Centrifugal model tests and numerical simulations of dragging motion state of Hall anchor

For the submarine pipelines and cables laid flat or shallowly buried in the seabed, the accidental anchor dragging operation is one of the important factors affecting their safe operation. Due to the large deformation and failure of soil during the dragging process of the anchor in the soil, it involves many mechanical problems such as material nonlinearity, geometric nonlinearity and contact nonlinearity. It is difficult to accurately analyze the dragging process through the analytical research methods. In this paper, the centrifugal model tests and numerical analysis are used to study the dragging anchor. The motion trend, the development law of drag force and the penetration depth of anchors with different weights on different types of seabed are tested and calculated. The results show that the dragging anchor in low-strength cohesive soil is likely to produce a false bottom grabbing phenomenon.
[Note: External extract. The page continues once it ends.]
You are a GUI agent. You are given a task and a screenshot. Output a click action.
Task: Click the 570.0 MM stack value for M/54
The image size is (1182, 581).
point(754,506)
For the anchors are dragged on the medium- and high-strength cohesive soil seabed, the dragging process of the anchors can be divided into three stages: soil platform formation, anchor claw wedge and motion stability. On the non-cohesive soil and cohesive soil seabeds, the drag distance at the stability stage is 4 and 1.27 ~ 1.96 times the anchor length, respectively. For the Hall anchor with the weight greater than 6 t, whether on the cohesive soil seabed or the non-cohesive soil seabed, the penetration depth of the anchor claw is greater than 1 m, and the dragging operation is likely to cause direct damage to the submarine pipelines or cables, which needs attention.